— Start Text segment —
Your Plumber in Tracy and BeyondYou can run a plumbing company without developing a strong brand presence for it, but you can be much more successful if you have an identity. That’s what a brand is–something customers recognize, understand and can connect with. Strong branding makes your company more alive for customers, and when done right, it also makes them more likely to choose you, grow attached to you, and recommend you. So, choosing how to brand your otherwise bland plumbing company is important. Here’s how you can do it.

Find Good Inspiration

You might think that the first step is to look at other plumbing companies and their branding, but think again.

Many plumbing companies share the same small set of branding elements, like navy blues, brick reds, blocky fonts, and other design elements you’ve seen a million times. Many plumbing companies also have on-the-nose names, like “Smith and Sons” or “60 Minute Rooter” or “Discount Plumbing.” These names work well for building very specific brands (what would you expect if you called “60 Minute Rooter”?) but they don’t leave a lot of room for growth.
— End Text segment —
- _Aim 1_
What three company names does the plumbing branding text give as examples of on-the-nose names?
- _Aim 2_
Repeat the entries word for word, from the line that contains "This screenshot has height=546, width=785." through the end of the entries, inclusive.
— Start Records to use —
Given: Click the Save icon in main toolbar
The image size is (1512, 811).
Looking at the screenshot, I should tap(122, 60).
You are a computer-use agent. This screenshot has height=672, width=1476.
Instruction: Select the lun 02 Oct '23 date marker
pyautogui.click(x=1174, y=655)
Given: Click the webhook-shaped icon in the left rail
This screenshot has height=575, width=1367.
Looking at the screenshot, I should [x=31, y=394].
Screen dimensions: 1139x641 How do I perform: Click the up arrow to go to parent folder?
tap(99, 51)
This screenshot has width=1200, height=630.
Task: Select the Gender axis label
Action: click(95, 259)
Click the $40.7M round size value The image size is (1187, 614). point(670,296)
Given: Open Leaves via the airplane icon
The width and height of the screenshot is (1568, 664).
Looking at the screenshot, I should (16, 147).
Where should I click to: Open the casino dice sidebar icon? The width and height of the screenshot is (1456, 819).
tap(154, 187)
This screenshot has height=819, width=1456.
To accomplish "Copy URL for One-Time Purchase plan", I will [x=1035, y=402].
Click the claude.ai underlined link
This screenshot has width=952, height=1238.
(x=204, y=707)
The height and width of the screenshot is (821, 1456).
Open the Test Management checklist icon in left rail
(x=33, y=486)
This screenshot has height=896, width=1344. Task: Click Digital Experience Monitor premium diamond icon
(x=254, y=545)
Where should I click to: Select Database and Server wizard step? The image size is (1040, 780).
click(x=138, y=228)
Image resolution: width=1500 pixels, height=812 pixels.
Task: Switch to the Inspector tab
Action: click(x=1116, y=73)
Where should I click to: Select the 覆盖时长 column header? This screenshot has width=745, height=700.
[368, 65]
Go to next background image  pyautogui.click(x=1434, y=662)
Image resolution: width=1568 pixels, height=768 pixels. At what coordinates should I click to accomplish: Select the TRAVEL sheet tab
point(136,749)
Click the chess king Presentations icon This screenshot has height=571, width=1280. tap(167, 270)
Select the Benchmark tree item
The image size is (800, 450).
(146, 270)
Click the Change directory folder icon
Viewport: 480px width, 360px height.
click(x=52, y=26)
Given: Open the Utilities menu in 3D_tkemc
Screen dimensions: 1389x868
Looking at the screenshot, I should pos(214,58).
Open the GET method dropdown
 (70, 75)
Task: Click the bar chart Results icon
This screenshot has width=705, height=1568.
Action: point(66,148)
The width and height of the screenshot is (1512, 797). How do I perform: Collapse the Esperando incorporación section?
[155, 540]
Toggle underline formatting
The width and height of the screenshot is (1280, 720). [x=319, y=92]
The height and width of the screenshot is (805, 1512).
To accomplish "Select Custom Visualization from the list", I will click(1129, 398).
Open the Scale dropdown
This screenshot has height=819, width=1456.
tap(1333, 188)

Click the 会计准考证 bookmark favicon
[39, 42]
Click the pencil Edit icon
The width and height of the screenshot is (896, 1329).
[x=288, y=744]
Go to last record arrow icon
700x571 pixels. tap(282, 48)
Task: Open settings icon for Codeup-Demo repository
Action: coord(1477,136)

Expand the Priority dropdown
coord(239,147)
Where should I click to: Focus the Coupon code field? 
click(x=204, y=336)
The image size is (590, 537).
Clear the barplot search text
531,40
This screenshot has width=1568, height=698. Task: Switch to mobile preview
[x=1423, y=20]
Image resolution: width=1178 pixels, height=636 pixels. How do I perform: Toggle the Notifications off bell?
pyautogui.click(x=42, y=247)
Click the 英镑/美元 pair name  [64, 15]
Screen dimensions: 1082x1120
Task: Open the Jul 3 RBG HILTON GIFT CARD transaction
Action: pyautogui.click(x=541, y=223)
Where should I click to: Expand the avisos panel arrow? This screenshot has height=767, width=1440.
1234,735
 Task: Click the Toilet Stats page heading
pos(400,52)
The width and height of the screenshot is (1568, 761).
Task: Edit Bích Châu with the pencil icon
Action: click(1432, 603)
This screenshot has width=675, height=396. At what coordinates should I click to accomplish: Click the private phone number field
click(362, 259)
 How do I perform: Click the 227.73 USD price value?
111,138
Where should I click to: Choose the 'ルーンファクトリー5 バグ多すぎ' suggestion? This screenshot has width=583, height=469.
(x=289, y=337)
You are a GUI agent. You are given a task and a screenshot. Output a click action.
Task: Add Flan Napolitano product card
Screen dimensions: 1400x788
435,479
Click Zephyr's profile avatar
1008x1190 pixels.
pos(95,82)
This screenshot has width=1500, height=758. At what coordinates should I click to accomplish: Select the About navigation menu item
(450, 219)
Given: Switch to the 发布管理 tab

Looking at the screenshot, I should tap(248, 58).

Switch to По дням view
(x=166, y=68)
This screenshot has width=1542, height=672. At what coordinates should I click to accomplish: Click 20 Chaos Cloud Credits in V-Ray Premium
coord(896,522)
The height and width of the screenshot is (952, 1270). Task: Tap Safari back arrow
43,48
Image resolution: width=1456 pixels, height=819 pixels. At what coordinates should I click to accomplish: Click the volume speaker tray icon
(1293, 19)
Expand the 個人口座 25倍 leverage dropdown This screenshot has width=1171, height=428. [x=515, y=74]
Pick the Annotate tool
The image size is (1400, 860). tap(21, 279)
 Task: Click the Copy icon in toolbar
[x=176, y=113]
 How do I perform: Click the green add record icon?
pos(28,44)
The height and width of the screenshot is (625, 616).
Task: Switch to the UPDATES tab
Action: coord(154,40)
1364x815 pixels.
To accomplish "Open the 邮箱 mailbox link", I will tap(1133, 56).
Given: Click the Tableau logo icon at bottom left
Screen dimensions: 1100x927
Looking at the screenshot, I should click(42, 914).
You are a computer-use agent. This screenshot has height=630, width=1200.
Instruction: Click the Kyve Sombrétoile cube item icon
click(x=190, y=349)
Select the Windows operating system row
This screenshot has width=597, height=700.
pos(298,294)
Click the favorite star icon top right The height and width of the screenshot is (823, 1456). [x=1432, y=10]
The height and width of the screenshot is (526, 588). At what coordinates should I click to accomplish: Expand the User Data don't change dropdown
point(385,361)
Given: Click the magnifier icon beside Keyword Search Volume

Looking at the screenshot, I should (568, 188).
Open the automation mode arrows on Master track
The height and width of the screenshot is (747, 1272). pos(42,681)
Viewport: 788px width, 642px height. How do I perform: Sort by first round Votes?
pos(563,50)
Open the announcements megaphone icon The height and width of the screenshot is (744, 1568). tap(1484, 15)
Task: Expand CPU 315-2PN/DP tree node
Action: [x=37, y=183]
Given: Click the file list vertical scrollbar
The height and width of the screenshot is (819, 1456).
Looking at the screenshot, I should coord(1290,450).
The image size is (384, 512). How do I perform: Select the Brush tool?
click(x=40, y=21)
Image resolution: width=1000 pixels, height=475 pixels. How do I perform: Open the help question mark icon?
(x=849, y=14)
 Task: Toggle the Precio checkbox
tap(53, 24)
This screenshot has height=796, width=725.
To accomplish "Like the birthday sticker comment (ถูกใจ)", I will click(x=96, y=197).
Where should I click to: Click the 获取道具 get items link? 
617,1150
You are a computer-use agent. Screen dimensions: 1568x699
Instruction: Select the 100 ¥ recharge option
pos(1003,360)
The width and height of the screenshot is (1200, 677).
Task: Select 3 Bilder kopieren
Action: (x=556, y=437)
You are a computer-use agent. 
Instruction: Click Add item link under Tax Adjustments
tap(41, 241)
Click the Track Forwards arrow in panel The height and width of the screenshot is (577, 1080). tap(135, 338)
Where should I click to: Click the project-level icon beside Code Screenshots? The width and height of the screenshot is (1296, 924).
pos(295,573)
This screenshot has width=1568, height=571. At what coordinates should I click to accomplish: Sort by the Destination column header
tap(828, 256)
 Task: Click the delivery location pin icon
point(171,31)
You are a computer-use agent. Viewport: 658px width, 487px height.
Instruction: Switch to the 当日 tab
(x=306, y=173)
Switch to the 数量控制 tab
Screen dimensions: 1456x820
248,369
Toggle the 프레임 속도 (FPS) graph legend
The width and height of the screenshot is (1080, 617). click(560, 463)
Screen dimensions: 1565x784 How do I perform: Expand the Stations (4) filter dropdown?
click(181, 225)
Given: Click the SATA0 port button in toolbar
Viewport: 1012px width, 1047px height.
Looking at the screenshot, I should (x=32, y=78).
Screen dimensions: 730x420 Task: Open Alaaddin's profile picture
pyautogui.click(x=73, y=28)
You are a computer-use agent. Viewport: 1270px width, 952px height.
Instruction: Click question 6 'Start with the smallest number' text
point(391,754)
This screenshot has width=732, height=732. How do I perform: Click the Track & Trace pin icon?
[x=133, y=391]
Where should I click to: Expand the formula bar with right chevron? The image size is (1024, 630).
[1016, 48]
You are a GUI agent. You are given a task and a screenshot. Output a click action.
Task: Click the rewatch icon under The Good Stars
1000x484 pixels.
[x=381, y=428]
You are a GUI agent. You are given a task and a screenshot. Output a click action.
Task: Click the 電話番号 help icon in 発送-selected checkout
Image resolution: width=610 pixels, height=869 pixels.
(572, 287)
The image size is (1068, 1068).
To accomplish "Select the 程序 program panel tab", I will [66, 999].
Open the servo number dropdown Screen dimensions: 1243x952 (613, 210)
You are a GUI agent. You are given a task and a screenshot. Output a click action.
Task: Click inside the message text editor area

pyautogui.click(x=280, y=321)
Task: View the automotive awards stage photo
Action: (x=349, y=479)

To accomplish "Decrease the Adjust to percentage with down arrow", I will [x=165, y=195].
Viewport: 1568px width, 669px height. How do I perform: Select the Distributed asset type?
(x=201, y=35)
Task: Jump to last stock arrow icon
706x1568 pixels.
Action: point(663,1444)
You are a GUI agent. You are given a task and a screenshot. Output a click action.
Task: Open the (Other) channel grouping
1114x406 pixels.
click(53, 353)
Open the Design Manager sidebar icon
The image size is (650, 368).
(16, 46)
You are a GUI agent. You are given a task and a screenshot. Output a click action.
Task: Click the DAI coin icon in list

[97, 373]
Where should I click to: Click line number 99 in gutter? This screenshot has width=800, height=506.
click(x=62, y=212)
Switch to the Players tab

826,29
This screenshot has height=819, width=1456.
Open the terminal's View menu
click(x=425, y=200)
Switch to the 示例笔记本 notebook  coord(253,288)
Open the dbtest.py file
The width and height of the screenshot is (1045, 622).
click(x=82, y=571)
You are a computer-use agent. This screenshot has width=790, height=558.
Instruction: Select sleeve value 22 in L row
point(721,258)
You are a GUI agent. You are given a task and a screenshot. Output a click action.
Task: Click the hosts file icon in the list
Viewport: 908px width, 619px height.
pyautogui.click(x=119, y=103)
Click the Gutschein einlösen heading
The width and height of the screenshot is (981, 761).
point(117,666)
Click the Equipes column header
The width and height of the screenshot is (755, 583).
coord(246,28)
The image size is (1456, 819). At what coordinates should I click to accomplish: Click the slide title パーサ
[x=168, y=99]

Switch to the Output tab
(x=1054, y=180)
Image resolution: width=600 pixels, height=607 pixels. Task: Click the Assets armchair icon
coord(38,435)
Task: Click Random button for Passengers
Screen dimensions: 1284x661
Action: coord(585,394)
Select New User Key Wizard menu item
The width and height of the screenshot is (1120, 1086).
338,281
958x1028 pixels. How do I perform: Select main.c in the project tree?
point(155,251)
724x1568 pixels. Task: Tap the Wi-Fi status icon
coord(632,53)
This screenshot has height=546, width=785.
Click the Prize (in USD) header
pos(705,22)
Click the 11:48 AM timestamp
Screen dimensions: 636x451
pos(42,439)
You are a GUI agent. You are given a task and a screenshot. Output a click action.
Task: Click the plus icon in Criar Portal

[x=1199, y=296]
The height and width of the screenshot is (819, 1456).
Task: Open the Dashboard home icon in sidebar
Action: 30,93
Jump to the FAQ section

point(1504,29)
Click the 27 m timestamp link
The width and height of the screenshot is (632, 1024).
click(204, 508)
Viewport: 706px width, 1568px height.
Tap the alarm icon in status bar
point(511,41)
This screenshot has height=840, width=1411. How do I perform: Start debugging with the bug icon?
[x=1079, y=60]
— End Records to use —
- _Output 1_
"Smith and Sons," "60 Minute Rooter," and "Discount Plumbing."

- _Output 2_
This screenshot has height=546, width=785.
Click the Prize (in USD) header
pos(705,22)
Click the 11:48 AM timestamp
Screen dimensions: 636x451
pos(42,439)
You are a GUI agent. You are given a task and a screenshot. Output a click action.
Task: Click the plus icon in Criar Portal

[x=1199, y=296]
The height and width of the screenshot is (819, 1456).
Task: Open the Dashboard home icon in sidebar
Action: 30,93
Jump to the FAQ section

point(1504,29)
Click the 27 m timestamp link
The width and height of the screenshot is (632, 1024).
click(204, 508)
Viewport: 706px width, 1568px height.
Tap the alarm icon in status bar
point(511,41)
This screenshot has height=840, width=1411. How do I perform: Start debugging with the bug icon?
[x=1079, y=60]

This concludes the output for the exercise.